"原文链接 [每日 LeetCode] 872. Leaf-Similar Trees Description: Consider all the leaves of a binary tree. From left to right order, the values of those leaves form a le .."

[每日 LeetCode] 872. Leaf-Similar Trees

原文链接 [每日 LeetCode] 872. Leaf-Similar Trees

Description:

Consider all the leaves of a binary tree.  From left to right order, the values of those leaves form a leaf value sequence.

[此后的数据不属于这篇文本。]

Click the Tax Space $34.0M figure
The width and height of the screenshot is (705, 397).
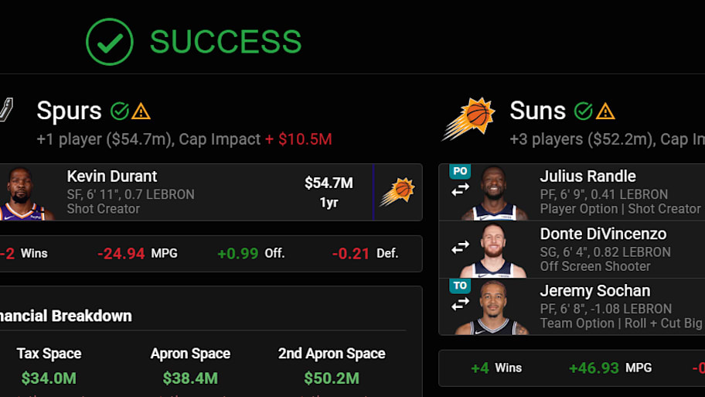pos(49,378)
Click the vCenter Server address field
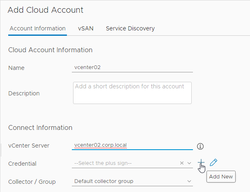 click(132, 145)
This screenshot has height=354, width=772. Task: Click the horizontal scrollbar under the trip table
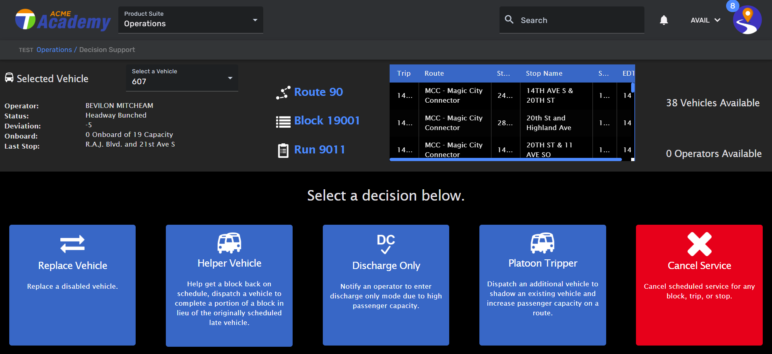point(506,159)
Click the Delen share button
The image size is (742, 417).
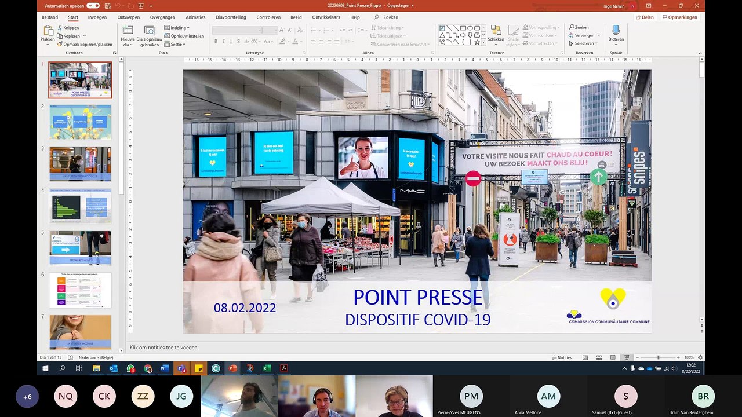[645, 17]
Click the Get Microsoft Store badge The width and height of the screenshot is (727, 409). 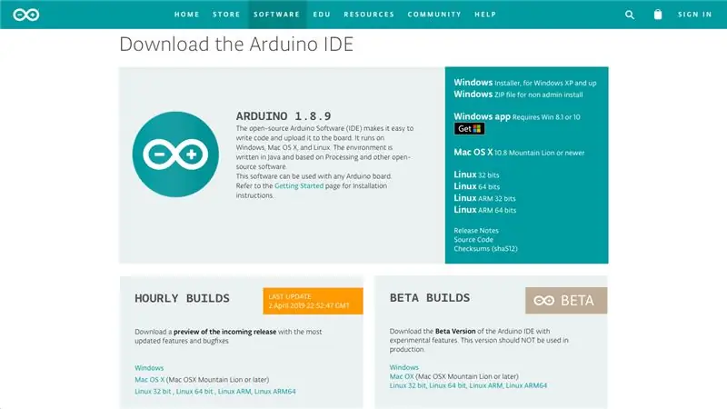469,129
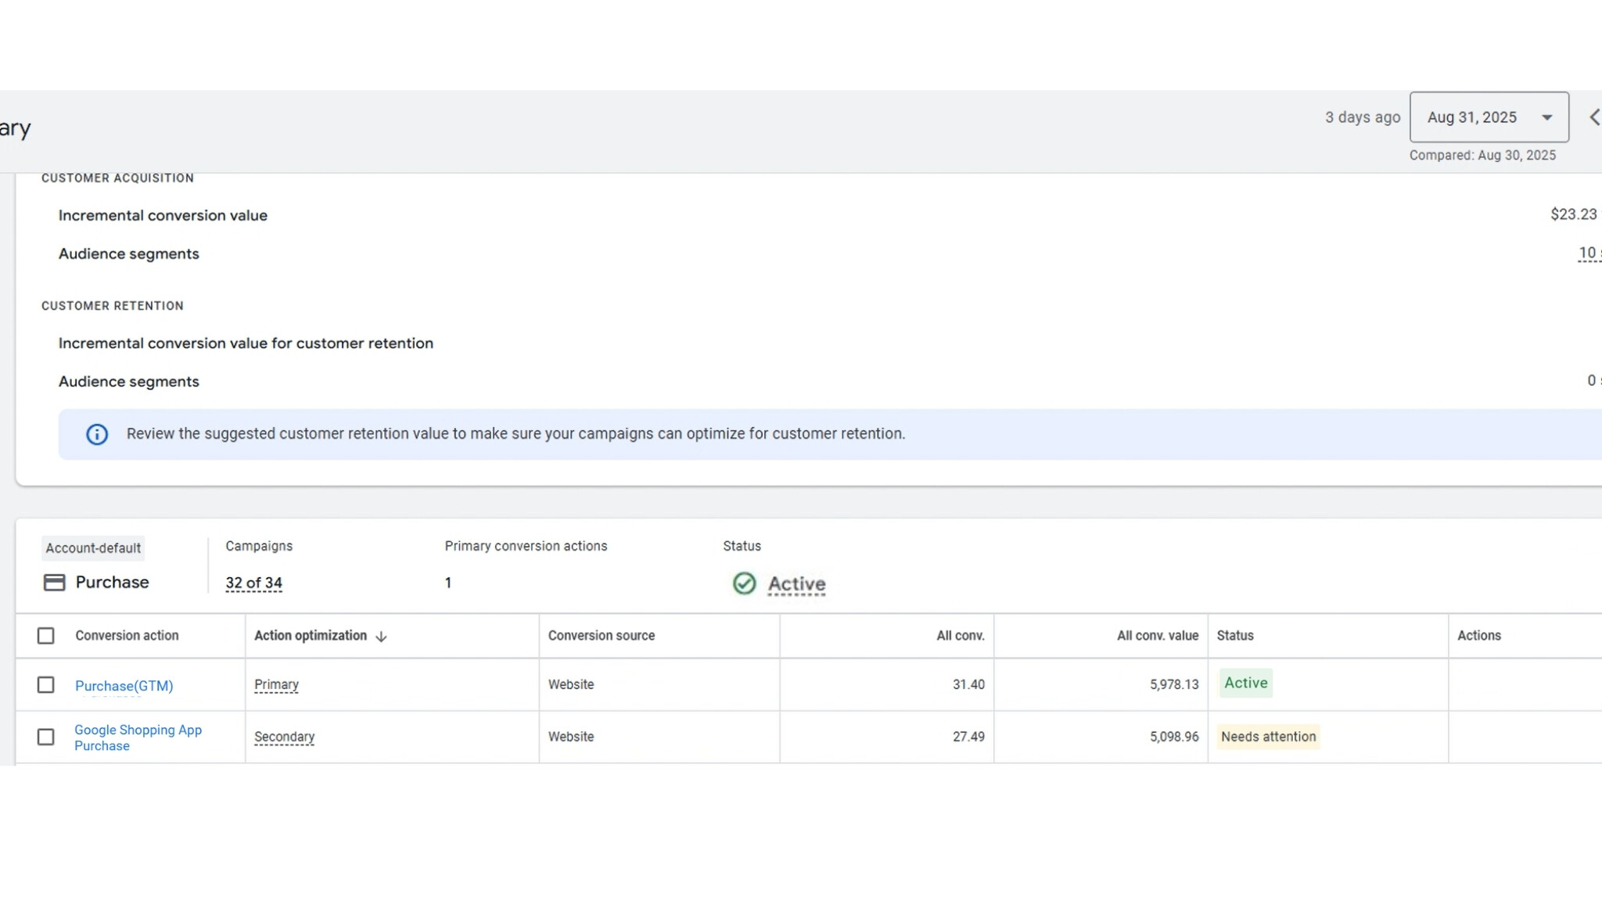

For example, in the given tree above, the leaf value sequence is (6, 7, 4, 9, 8).

Two binary trees are considered_leaf-similar_ if their leaf value sequence is the same.

Return true if and only if the two given trees with head nodes root1 and root2 are leaf-similar.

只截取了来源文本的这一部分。